Our PROMISE: Our ads will never cover up content.
Our children thank you.
Published: Wednesday, September 16, 2015 - 15:36
When considering how good a production process is, it’s important to ask, “Can we expect the output to be fully conforming?” An assessment of process capability can answer this. Data are needed, but how many? Is “30” the right number? This article examines these last two questions.
There’s an old joke about statisticians not knowing the difference between 30 and infinity, and figure 1 should shed light on its origin. Degrees of freedom, shown on the x-axis and hereafter referred to as “d.f.,” help to determine how precise, or “solid,” an estimate of standard deviation is, given its estimated uncertainty (the y-axis).^{1} Figure 1 shows that by the time an estimate of standard deviation is based on 30 d.f., it’s about as precise an estimate as it’s likely to get. (If 30 d.f. aren’t sufficient, getting up to 120 d.f.—a fourfold increase—is necessary to reduce the uncertainty by half.) This is potentially important because an estimate of standard deviation is essential to make an assessment of process capability possible.
Figure 1
Unfortunately, statistical language about d.f. is often met with blank looks and exclusion from the team intent on assessing process capability. Instead, ask, “How many data?” because this will lead to the more important question, “What’s the relationship between the number of data collected, d.f., and estimate uncertainty?”
The classical, global standard deviation statistic (STDEV in Microsoft Excel) applied to all the data in “one go” has d.f. = total number of values minus one. With 30 data, there are 30 – 1 = 29 d.f., and the uncertainty is 13.1 percent. However, this is not the method to use when working with capability.
For example, let’s consider the case of individual values, which correctly starts with an assessment of capability using a process behavior chart (i.e., an XmR control chart for individual values). In an estimate of standard deviation from 30 data, there are 18 d.f., not 29, corresponding to an uncertainty of 16.7 percent. This estimate of standard deviation—hereafter called “SD_{within}”—comes from the average moving range method (where SD_{within} = “Average moving range” ÷ 1.128). Figure 2 renders this “detail” into a picture.
Figure 2
While 18 d.f. does give a little more uncertainty than 29 d.f., figure 2 shows that 18 d.f. is a reasonable number—in part because the curve is on its way to plateauing. Hence, with about 15 or more d.f., an estimate of standard deviation has started to “solidify,” which lends credibility to the case for 30 data in a capability assessment (even if the original case may have been based on 30 d.f., implying 48–49 data and not ~30, when using an XmR chart).

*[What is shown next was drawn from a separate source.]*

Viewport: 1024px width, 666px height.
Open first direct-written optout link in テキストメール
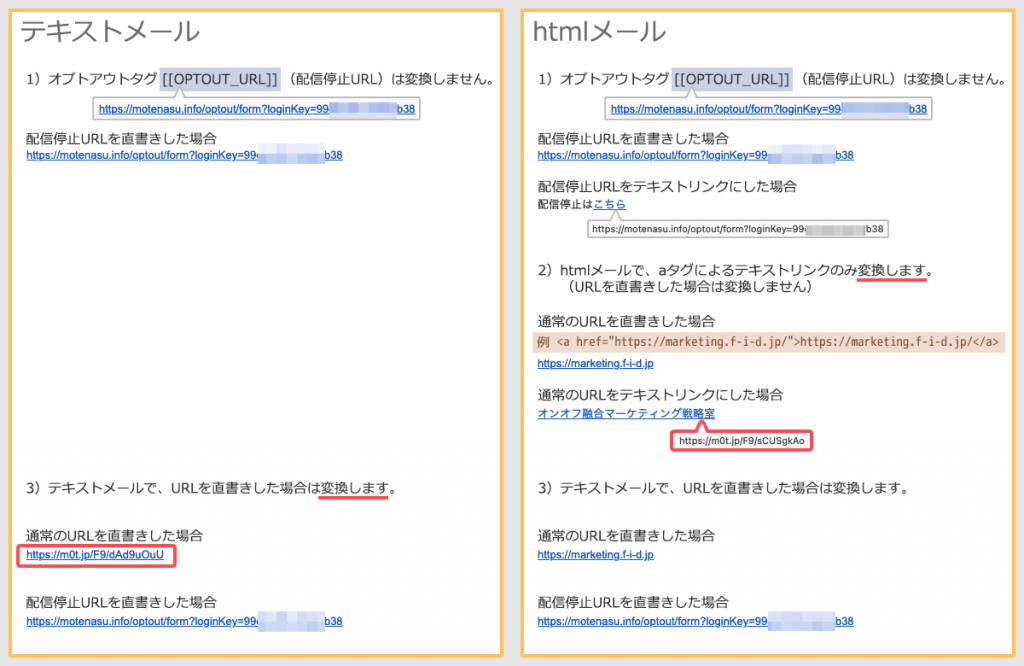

Yes, a lot more. Consider these two simple examples:
1. If you get data easily, quickly, and at low cost, 30 data might be regarded as a minimum; perhaps you’d get to 30 data within a day or less.
2. If you get one value per production run, and the process is only occasionally in operation, then waiting for 30 data might make no business sense.
So, determining how many data are needed requires more than what mathematical theory puts on the table. The four different cases described below will illustrate this further, but first we have to introduce the data at our disposal.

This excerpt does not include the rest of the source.